Neville wasn't sure what his Boggart would appear as, as he moved to the head of the line. It could be his Gran, who sometimes scared him or pushed him to limits he had not always been willing to go to himself. But no, if his Boggart was anything, he presumed it would be Lord Voldemort.

So he was entirely unprepared when the Boggart came out of the cabinet looking like a…. a Dementor.

Neville froze up, his wand hand trembling. He tried to recall the word to the spell, but no sound came out.

Suddenly, there was a cry and Lupin was lunging in front of him. With a new target, the Boggart instantly shifted shape: it now depicted, oddly, a full moon.

Lupin didn't hesitate. "Riddikurus!"

The moon turned into a leaky balloon, which now zipped back into the cabinet. The third years burst into applause.

"Class dismissed!" The students filed out the classroom all talking exuberantly at once.

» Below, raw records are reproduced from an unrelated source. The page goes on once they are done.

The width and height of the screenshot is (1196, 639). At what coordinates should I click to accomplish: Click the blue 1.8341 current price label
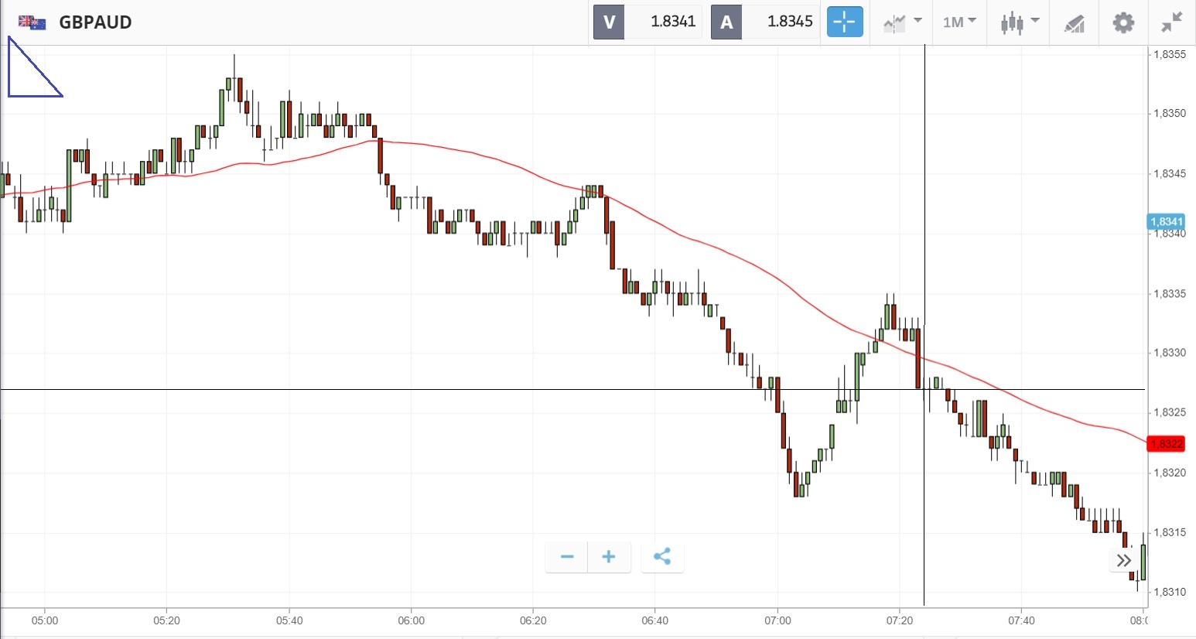[x=1165, y=222]
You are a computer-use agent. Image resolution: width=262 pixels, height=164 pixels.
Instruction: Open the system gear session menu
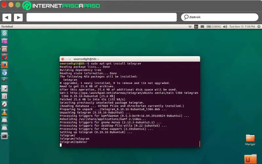(x=259, y=27)
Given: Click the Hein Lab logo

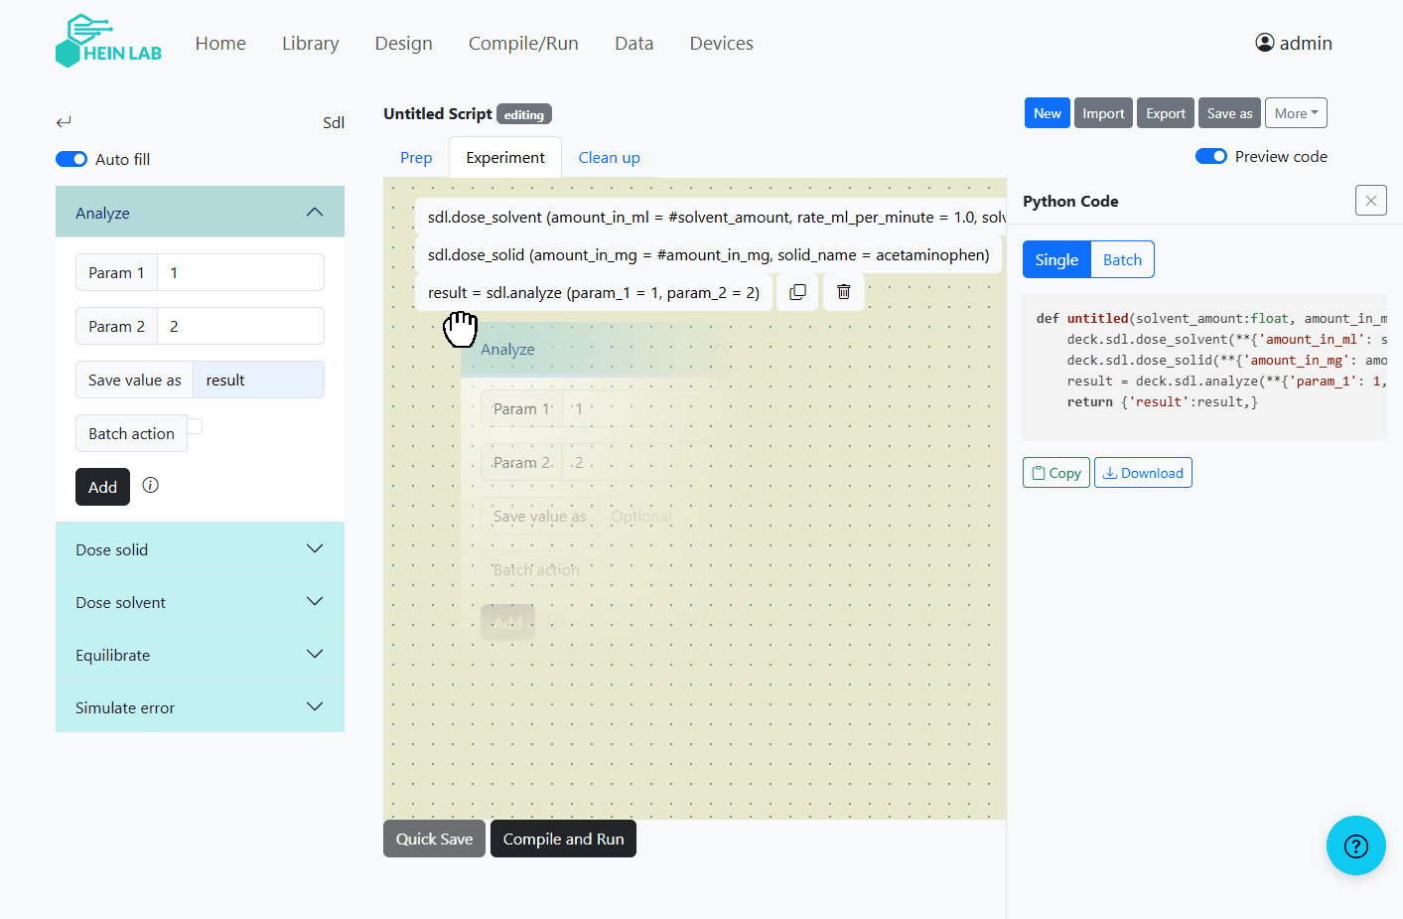Looking at the screenshot, I should click(x=108, y=41).
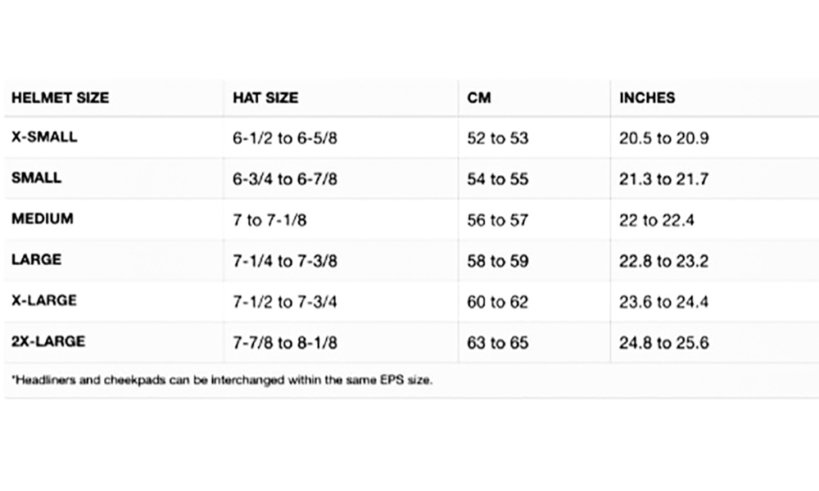This screenshot has height=491, width=819.
Task: Click hat size 6-1/2 to 6-5/8 cell
Action: pos(285,138)
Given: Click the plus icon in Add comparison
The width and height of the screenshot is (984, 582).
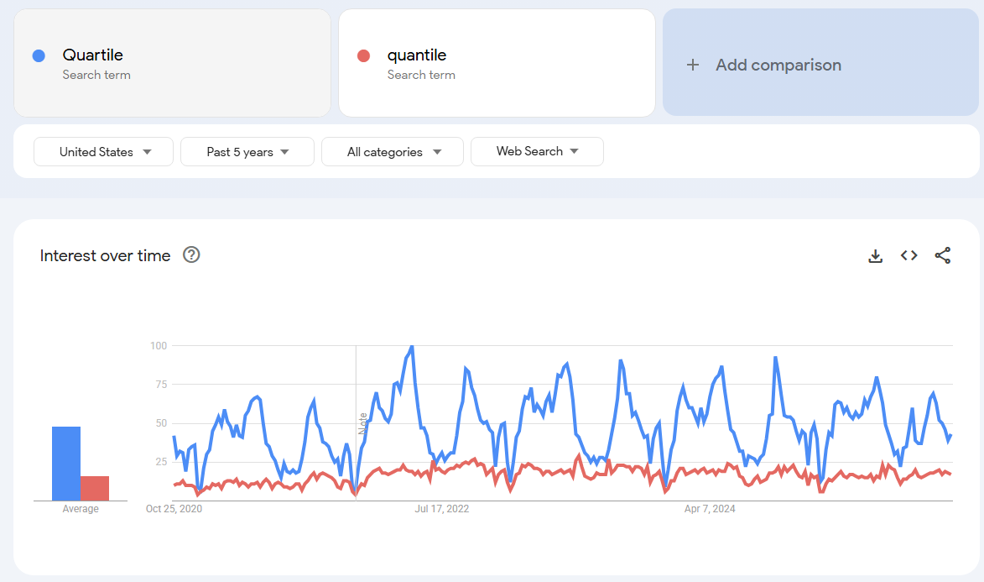Looking at the screenshot, I should pos(692,65).
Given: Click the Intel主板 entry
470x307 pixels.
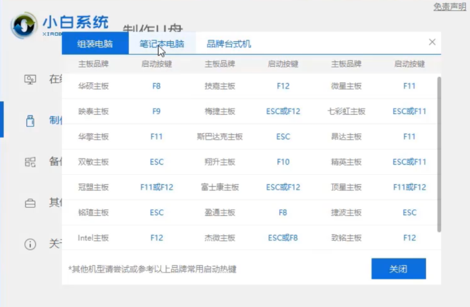Looking at the screenshot, I should [x=93, y=238].
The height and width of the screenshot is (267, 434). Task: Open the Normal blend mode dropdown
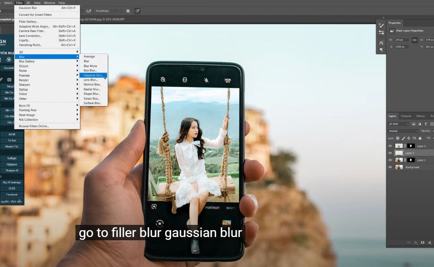pos(403,131)
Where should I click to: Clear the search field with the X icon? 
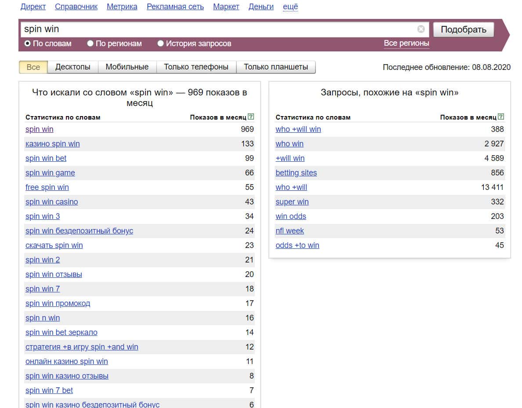click(421, 29)
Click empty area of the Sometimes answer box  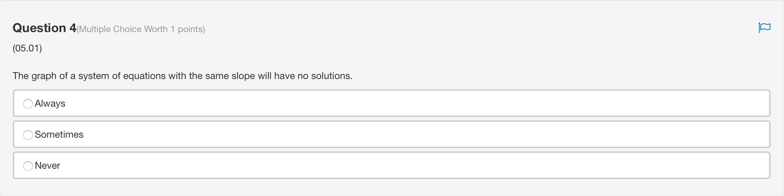[415, 135]
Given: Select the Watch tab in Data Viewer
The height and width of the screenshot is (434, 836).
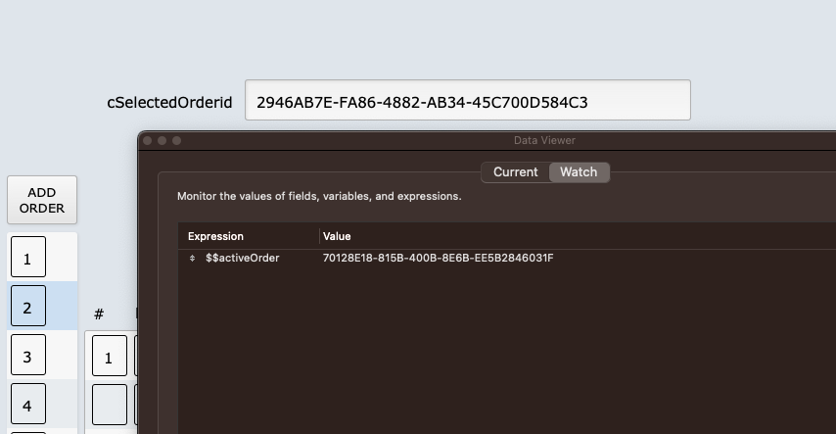Looking at the screenshot, I should tap(579, 172).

"Did you see that?" Ron pumped his fist. Neville could only nod dumbly. "That was the best Defense Against the Dark Arts class we've ever had!"

"He certainly is a very good teacher," Hermione buzzed, though she looked a little disappointed. "Though I wish I'd had a turn with the Boggart."

"What would have been yours?" Ron teased her affectionately. "A piece of homework that only got nine out of ten?"